Ten days before Soniya approached the Alipur police station, Pritam’s body had been discovered by the police in Sonipat. However, nobody knew it was Pritam. With no one coming to claim the body, it was cremated.
There was no headway in the Alipur Police’s search for Pritam. The case gathered dust in the police records room.
In that year, Soniya’s relationship with Rohit crumbled as well. “She went back to him and reminded him of his promise to marry her, but Rohit suddenly changed his mind. He had fresh demands. He wanted her to leave her three children, if she wanted to marry him,” a police officer said.
“She couldn’t agree to that”.
Police said Soniya and Rohit went their separate ways. Rohit got married to another woman in April this year, while Soniya started a relationship with someone new. Interestingly, Soniya continued to post reels on her social media.
The case was dead till something unusual happened. Away from the investigation into Pritam’s mysterious disappearance, Delhi Police’s Crime Branch was running routine checks on habitual criminals in and around Alipur.
They found out that one of the habitual criminals had gone off the grid for a year. In fact, he had been missing for so long that he had been declared a proclaimed offender in one of the cases against him. While checking his whereabouts, police discovered the missing persons report registered at Alipur police station by Soniya last year.

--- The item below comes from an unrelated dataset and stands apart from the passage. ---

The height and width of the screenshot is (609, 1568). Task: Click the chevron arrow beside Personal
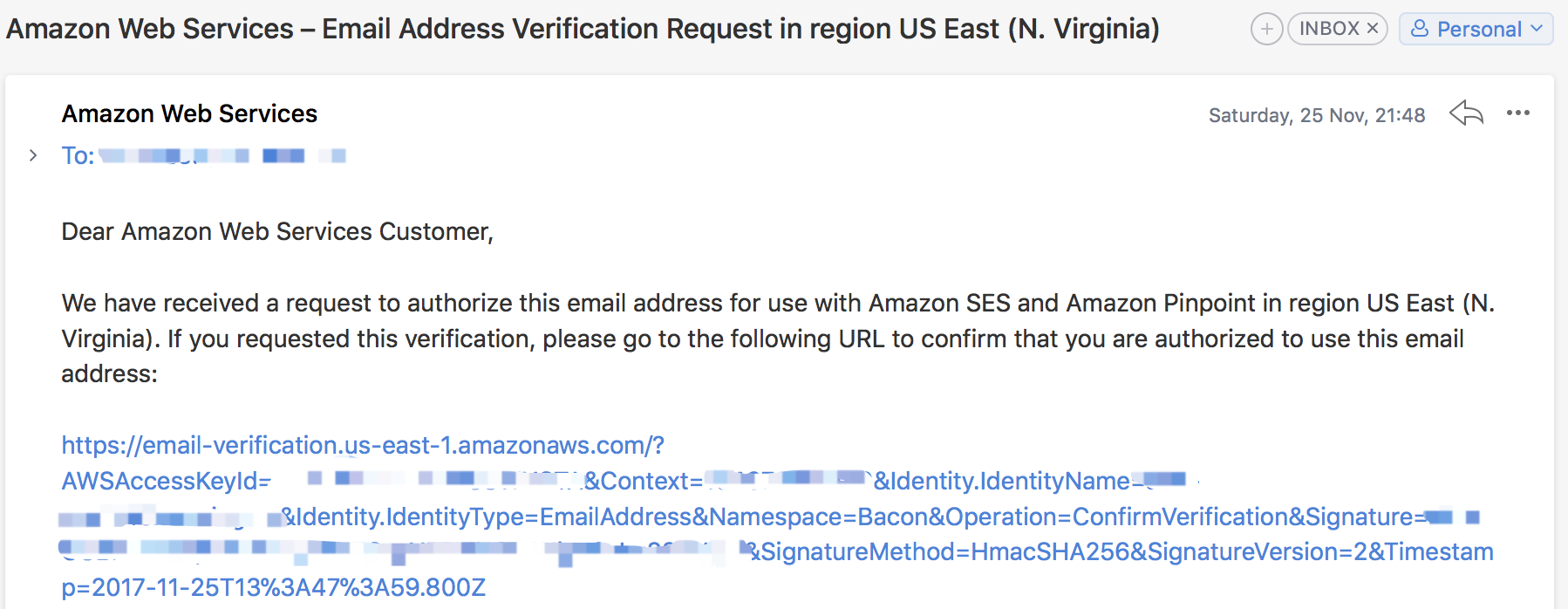pyautogui.click(x=1537, y=29)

However, when officers put his phone on surveillance, they noticed it was still active. The team followed the trail to Jaji, a dusty village in Haryana’s Sonipat. They didn’t find Pritam. Instead, they found Rohit. Rohit had lied to Soniya and had not destroyed Pritam’s phone.
From there, all the police had to do was pull the string and watch their web of lies and betrayal come undone.
DCP Indora said, “The team had found that Pritam’s phone was up and running at Jaji village. The team started to keep covert watch over the persons using the phone, and it was found that the user had a criminal background. The team conducted raids, and Rohit, who was using the phone, was nabbed and examined.”
When questioned, Rohit first attempted to obfuscate the truth by telling police that he had bought the phone from a stranger. However, when questioned further, he cracked. Subsequently, Soniya was arrested and questioned. After denying the claims, the police said she admitted to the crime.
Vijay is yet to be arrested, said police.